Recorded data
———
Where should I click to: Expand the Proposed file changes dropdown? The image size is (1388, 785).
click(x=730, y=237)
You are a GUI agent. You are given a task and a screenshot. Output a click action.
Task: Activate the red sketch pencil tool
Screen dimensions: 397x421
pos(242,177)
———
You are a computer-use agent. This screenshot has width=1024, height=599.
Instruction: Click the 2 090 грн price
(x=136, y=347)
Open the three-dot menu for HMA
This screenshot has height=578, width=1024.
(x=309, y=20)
———
> **REQUIREMENT**
In the records above, find each line that holds the word "agent"; copy all such lines.

> **PROBLEM SOLUTION**
You are a GUI agent. You are given a task and a screenshot. Output a click action.
You are a computer-use agent. This screenshot has width=1024, height=599.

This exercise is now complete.